- PASSAGE CITÉ
▼

Ainsi, si le peuple d’Israël est le dépositaire de la volonté divine, tous les citoyens du monde ont leur part de responsabilité, de moralité et de foi dans l’effort d’universalité en adhérant aux 7 lois Noahides, comme l’explique le rabbin Elie Bénamozegh (5) : « Le particularisme juif tend à des fins universelles ; il n’a pas d’autre raison d’être que la foi au Dieu unique, pas d’autres buts que l’établissement de son règne chez tous les peuples ». Le journaliste Aimé Pallière (6), qui correspondra avec Bénamozegh, écrira : « Le judaïsme est le foyer, le centre de la religion universelle, et les autres cultes se trouvent rattachés à lui, et par conséquent légitimes, dans la mesure où ils sont fidèles à ses principes… Ce Noachisme dont j’entendais parler pour la première fois me surprenait et me reboutait comme une chose inconsistante et dont le nom était pour le moins étrange… Oui, à cette époque de ma vie, la doctrine juive m’était encore trop peu connue pour pouvoir déterminer en moi une conviction bien profonde ».

▲

- TÂCHES À FAIRE
1. Résume en deux phrases le passage sur les lois noahides.
2. Prolonge de quelques phrases le passage sur les lois noahides, à la suite de sa dernière phrase.
Les lignes ci-dessous n'ont rien à voir avec le passage sur les lois noahides.

- DONNÉES FOURNIES
▼

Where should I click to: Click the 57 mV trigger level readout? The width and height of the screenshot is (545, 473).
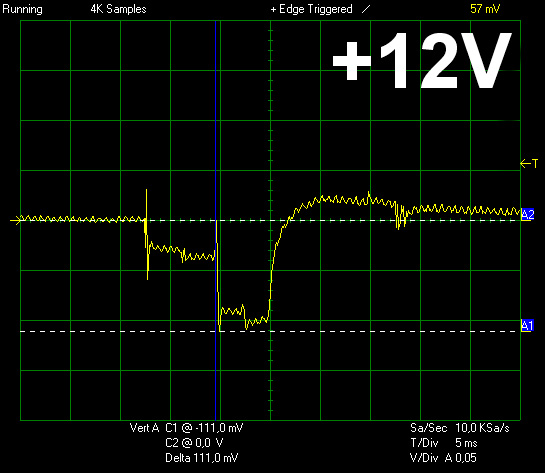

▲

- RÉPONSES DANS L'ORDRE
1. Si le peuple d'Israël garde la volonté divine, tous les citoyens du monde y prennent part en suivant les 7 lois noahides, et le rabbin Elie Bénamozegh explique que le particularisme juif vise des fins universelles : le règne du Dieu unique chez tous les peuples. Le journaliste Aimé Pallière, qui correspondra avec lui, voit dans le judaïsme le centre de la religion universelle, tout en avouant que le noachisme l'avait d'abord surpris et rebuté, car il connaissait encore trop peu la doctrine juive.

2.
En 1777, Jean Antoine Fabre, Ingénieur en chef des Ponts et Chaussées acceptera les lois Noahides suite à sa rencontre avec le célèbre Rabin Haïm Yossef David Azoulay de l’Académie de Jérusalem, auteur de nombreux ouvrages. Il souhaitera au début se convertir, mais le rabin l’en dissuadera. Toutefois, il l’informera qu’il est possible d’étudier les lois relatives aux 7 lois universelles et de réciter chaque jour la proclamation de foi intitulée « Ecoute Israël, l’Eternel est notre D.ieu, l’Eternel est Un ». Il s’étonnera suite à son passage en France lors du règne de Louis XVI, du nombre de nobles qui lui demanderont une audience privée, afin également de recevoir sa bénédiction.
Chateaubriand écrira : « (...) Voilà les lois que l’Éternel a gravées, non seulement sur la pierre du Sinaï, mais encore dans le cœur de l’homme. On est frappé d’abord du caractère d’universalité qui distingue cette table divine des tables humaines qui la précèdent. C’est ici la loi de tous les peuples, de tous les temps. »
Le Ministre de l’Éducation française (1863), Victor Duruy observera : « Les Juifs étaient pour l’humanité tout entière comme la caste sacerdotale du culte de l’Éternel, le Dieu universel, qu’ils devait révéler au monde quand les temps en seraient venus ».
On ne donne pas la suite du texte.